Action item ▸ Exactly transcribe the line that holds "[Bad] (231, 676)" and every remaining line of the records, up to and including the final one, with nothing else.

Data in this exercise ▸

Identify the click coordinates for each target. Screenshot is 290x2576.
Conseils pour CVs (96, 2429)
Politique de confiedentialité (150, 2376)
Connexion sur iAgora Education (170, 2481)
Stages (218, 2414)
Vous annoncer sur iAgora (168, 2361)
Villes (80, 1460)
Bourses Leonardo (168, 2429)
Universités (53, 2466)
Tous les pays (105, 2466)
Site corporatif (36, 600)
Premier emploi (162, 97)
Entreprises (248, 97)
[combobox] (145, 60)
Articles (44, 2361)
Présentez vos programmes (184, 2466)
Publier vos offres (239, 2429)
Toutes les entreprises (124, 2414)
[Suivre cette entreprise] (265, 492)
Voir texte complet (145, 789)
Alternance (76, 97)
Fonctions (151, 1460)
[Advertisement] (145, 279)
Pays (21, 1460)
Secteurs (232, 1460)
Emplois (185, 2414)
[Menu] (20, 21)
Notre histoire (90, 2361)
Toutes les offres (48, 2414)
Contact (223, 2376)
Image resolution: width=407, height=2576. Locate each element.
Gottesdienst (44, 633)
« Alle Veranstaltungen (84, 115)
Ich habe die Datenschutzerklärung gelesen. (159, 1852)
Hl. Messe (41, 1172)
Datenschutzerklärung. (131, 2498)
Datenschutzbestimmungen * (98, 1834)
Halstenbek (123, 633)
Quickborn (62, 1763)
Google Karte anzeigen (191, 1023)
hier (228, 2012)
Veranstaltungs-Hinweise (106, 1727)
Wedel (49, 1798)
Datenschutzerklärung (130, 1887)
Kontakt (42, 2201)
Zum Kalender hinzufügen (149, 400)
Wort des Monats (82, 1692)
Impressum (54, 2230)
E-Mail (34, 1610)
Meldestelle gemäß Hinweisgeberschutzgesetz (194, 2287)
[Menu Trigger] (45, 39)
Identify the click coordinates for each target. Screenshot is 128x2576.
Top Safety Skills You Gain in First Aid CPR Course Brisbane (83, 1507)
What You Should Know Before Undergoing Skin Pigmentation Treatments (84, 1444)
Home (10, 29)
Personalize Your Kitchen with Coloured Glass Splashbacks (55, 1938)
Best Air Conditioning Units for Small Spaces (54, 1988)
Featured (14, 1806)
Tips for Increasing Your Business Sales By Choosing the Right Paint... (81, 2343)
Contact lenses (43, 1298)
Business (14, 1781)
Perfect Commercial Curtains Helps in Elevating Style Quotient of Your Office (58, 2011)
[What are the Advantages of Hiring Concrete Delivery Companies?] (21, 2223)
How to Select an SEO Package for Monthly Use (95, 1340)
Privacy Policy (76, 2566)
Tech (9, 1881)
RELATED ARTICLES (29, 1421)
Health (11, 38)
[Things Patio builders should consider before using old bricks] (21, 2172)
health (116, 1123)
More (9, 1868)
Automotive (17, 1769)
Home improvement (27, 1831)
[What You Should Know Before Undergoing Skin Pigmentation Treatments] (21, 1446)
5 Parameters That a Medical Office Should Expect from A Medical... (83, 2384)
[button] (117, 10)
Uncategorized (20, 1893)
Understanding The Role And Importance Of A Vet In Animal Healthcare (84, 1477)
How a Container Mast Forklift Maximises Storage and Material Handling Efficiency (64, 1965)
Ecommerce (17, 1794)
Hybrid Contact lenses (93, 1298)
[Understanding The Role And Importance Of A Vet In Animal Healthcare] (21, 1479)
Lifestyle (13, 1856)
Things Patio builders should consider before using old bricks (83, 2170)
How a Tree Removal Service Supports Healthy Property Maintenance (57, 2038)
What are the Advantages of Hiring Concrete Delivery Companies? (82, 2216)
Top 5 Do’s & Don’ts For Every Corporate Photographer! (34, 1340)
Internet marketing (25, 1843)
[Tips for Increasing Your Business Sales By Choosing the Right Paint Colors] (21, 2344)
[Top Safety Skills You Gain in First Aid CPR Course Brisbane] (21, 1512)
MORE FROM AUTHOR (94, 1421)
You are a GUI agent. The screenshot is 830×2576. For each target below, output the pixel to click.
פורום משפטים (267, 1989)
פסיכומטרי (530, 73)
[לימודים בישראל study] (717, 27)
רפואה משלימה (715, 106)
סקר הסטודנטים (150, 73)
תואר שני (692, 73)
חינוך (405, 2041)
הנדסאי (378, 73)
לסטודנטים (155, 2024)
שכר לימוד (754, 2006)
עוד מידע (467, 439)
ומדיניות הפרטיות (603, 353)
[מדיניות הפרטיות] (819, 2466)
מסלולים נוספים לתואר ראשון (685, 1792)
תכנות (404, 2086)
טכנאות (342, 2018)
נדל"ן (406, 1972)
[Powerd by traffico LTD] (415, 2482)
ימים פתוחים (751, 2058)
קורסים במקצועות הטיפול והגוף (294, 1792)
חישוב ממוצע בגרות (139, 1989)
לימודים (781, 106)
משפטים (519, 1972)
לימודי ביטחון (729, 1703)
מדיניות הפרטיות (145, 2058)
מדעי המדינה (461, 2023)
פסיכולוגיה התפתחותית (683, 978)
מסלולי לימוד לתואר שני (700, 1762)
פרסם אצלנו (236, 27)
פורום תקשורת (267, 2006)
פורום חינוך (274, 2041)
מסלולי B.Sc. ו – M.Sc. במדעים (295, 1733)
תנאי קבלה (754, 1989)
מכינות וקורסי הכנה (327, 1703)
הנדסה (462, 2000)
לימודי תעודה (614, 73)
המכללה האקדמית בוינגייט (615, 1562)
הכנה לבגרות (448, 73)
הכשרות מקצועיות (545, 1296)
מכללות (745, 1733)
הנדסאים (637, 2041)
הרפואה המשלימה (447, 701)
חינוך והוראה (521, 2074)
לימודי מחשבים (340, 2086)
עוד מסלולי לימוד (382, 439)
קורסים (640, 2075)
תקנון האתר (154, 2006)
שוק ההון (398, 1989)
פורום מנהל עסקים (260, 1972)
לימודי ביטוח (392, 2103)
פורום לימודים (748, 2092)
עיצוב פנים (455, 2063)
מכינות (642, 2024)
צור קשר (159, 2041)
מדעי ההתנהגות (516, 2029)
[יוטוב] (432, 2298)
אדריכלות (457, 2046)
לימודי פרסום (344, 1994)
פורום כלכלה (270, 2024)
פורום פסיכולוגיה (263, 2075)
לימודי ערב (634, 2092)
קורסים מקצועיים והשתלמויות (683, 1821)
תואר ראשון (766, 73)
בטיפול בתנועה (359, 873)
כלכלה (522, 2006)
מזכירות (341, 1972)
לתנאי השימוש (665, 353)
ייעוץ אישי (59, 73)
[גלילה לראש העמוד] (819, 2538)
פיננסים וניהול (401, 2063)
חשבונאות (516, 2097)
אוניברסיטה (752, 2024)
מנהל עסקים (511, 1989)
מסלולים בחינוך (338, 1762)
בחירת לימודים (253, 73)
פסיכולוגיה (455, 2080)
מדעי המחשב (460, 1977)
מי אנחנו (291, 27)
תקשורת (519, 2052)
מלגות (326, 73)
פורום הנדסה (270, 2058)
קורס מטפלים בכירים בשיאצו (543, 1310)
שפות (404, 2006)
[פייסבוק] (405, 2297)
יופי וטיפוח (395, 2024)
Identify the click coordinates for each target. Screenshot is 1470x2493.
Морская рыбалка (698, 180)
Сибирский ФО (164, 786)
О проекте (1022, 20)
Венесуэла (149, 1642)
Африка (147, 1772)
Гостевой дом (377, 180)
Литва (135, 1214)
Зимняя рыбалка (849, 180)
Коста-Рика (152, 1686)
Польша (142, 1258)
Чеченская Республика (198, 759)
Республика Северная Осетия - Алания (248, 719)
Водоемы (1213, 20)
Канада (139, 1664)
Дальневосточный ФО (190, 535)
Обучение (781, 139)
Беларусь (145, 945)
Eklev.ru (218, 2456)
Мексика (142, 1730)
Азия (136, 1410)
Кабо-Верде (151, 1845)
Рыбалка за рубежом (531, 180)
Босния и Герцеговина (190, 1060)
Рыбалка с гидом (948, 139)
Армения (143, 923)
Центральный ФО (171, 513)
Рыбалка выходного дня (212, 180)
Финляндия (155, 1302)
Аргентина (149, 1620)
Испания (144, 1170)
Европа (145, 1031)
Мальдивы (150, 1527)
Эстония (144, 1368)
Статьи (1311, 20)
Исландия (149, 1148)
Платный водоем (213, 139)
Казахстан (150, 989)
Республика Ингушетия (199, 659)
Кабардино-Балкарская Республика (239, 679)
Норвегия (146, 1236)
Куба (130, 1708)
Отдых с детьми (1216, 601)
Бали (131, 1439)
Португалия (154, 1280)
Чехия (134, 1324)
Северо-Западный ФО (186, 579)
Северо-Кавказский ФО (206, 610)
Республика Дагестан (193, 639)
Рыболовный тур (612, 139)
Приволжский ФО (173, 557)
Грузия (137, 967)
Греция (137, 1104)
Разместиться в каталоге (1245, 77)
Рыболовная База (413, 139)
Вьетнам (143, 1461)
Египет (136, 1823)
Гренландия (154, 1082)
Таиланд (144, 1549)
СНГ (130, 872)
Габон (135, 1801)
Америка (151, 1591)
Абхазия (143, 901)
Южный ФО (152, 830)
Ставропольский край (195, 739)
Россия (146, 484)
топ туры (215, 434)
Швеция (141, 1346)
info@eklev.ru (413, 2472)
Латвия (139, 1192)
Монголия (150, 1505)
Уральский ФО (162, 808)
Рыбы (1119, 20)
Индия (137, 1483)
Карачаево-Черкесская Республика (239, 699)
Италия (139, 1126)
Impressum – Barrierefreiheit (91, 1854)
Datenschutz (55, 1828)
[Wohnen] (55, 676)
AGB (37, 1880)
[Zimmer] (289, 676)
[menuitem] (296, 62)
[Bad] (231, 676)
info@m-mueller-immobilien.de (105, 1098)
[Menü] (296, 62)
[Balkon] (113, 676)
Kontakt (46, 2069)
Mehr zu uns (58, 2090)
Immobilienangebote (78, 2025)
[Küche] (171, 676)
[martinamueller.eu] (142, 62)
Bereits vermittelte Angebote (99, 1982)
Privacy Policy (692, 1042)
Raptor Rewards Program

Solution to the exercise ▸
[Bad] (231, 676)
info@m-mueller-immobilien.de (105, 1098)
[Menü] (296, 62)
[Balkon] (113, 676)
Kontakt (46, 2069)
Mehr zu uns (58, 2090)
Immobilienangebote (78, 2025)
[Küche] (171, 676)
[martinamueller.eu] (142, 62)
Bereits vermittelte Angebote (99, 1982)
Privacy Policy (692, 1042)
Raptor Rewards Program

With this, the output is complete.